*Teks Bacaan:*
_ _ _

TAFSIR ESOTERIK TENTANG TAKWA
Oleh : Muhsin Mahfudz
(Dosen Ilmu Tafsir UIN Alauddin Makassar
dan Pembina PP Al–Ihsan DDI Kanang, Polman)
Takwa merupakan term yang sangat popular di kalangan umat Islam. Begitu populernya sehingga takwa digunakan di dalam berbagai perspektif sosiologis. Seseorang yang dikenal takut perilakunya melanggar norma agama sering disebut orang yang bertakwa. Bahkan, istilah takwa akrab juga di kalanagan pemerhati fashion. Pakaian yang menyerupai model baju tradisinal Cina yang sering digunakan beribadah kaum muslim juga biasa disebut dengan ‘baju takwa’, mungkin terisnpirasi dari istilah al-Qur’an, libas al-taqwa (pakaian takwa) dalam QS.al-A’raf/7:26. Dalam konteks berpuasa, takwa juga merupakan predikat yang menjadi tujuan berpuasa [QS.2:183].
Kata takwa sendiri berasal dari waqā – yaqī – wiqāyah yang berarti khasyah (takut). Makna leksikologinya adalah melindungi sesuatu dari sesuatu. Ketika seseorang berkata “bertakwalah kepada Allah” maka yang dimaksudkan adalah perlindungan diri seorang hamba dari azab Allah swt.(Ibnu Zakariya: 6, 131). Berarti makna yang akan selalu ada dalam kata takwa adalah takut karena seseorang meminta perlindungan dan menjaga diri karena adanya rasa takut.
Dalam berbagai definisi, takwa umumnya dimaknai dengan al-imtitsāl bi awāmirih wa al-ijtinābu bi nawāhih (melaksanakan perintah Allah dan menjauhi larangan-Nya). Definisi tersebut sangat umum di kalangan ahli fikih (fuqahā), tetapi kalangan ahli tafsir esoterik, takwa dimaknai sebagai perbuatan hati (‘amaliyah qalbiyah) karena kemampuan untuk melaksanakan perintah dan menghindari larangan-Nya hanya jika seseorang memiliki komitmen dari dalam. Imam al-Tustari (w. 283 H.), pelopor tafsir esoterik abad ke-3 H, mengatakan bahwa takwa itu adalah merdeka dari pengaruh (buruk) lingkungan dan kekuatan selain Allah, selalu kembali kepada perlindungan Allah dan tidak tergantung selain kepada Allah dalam keadaan apapun (al-Tustarī: I, 26). Lebih jauh, Imam al-Qursyairi (w. 465 H.), seorang sufi abad ke-5 H., berpendapat dalam tafsirnya, Lathā’if al-Isyārāt, bahwa takwa itu adalah menjaga diri dari gelapnya kebodohan, melihat dengan cahaya akal dan menyucikan diri untuk benar-benar bisa sampai kepada Allah swt. (al-Qusyairi: I, 55). Definisi mufassir klasik menunjukkan bahwa menaati perintah dan larangan Allah harus dilandasi oleh kesucian hati, jika tidak maka bisa saja seseorang taat hanya ingin melepaskan kewajiban dan itu bukanlah takwa.

_ _ _

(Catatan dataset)
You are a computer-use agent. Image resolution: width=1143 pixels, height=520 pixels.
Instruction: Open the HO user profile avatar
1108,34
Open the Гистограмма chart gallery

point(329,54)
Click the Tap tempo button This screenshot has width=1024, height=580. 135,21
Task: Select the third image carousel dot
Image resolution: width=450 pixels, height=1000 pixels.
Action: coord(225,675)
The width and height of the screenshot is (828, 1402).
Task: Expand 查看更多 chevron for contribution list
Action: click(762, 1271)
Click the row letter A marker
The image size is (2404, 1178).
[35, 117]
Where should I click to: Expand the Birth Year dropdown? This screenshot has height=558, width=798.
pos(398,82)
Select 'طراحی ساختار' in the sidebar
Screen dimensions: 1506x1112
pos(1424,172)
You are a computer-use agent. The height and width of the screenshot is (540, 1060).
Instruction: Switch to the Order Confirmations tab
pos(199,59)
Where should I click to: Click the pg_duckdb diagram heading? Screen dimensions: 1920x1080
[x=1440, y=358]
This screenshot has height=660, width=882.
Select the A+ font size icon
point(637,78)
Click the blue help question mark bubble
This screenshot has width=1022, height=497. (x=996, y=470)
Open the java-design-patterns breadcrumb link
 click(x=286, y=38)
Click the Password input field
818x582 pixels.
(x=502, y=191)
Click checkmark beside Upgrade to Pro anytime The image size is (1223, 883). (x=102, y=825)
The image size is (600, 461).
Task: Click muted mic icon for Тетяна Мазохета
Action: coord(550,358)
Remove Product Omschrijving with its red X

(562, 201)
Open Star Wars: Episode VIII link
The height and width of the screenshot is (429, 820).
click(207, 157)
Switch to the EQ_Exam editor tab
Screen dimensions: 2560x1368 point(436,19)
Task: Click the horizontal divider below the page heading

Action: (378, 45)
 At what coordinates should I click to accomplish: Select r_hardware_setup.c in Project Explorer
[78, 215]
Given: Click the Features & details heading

_ _ _

*Daftar Tugas:*
**A.** Salin dengan tepat bagian teks bacaan tentang takwa dari "Kata takwa sendiri" sampai "adanya rasa takut.".
**B.** Menurut teks bacaan tentang takwa, siapa yang disebut sebagai pelopor tafsir esoterik abad ke-3 H?
**C.** Teruskan teks bacaan tentang takwa, mulai setelah kalimat terakhir yang tercantum.

*Jawaban per Tugas:*
**A.**
Kata takwa sendiri berasal dari waqā – yaqī – wiqāyah yang berarti khasyah (takut). Makna leksikologinya adalah melindungi sesuatu dari sesuatu. Ketika seseorang berkata “bertakwalah kepada Allah” maka yang dimaksudkan adalah perlindungan diri seorang hamba dari azab Allah swt.(Ibnu Zakariya: 6, 131). Berarti makna yang akan selalu ada dalam kata takwa adalah takut karena seseorang meminta perlindungan dan menjaga diri karena adanya rasa takut.

**B.** Imam al-Tustari (w. 283 H.).

**C.**
Hakekatnya, ketakwaan itu sifatnya fitrawi, sudah ada di dalam diri setiap orang, hanya saja sering tertutupi oleh kotornya hati dan jiwa dari kemaksiatan. Menurut Ibnu ‘Arabi (w.628 H.), ketika menafsirkan QS.2: 2, bahwa yang dimaksud dengan orang yang bertakwa itu adalah mereka yang sudah stabil hidup dalam fitrahnya yang sejati, jauh dari kesyirikan dan keraguan karena kesucian hati ketercerahan jiwanya (Ibnu ‘Arabi: I, 12). Suatu ketika, Sayyidina Ali ibn Abi Thalib ra. ditanya tentang takwa, maka ia menjawab “takwa itu adalah takut kepada Allah, mengamalkan al-Qur’an, merasa cukup dengan apa yang dimiliki, dan sudah siap menghadapi hari akhirat (Amin al-Kurdi, 50). Keempat unsur ketakwaan yang dikemukakan oleh Sayyidan Ali menggambarkan idealitas dan keparipurnaan seorang yang bertakwa.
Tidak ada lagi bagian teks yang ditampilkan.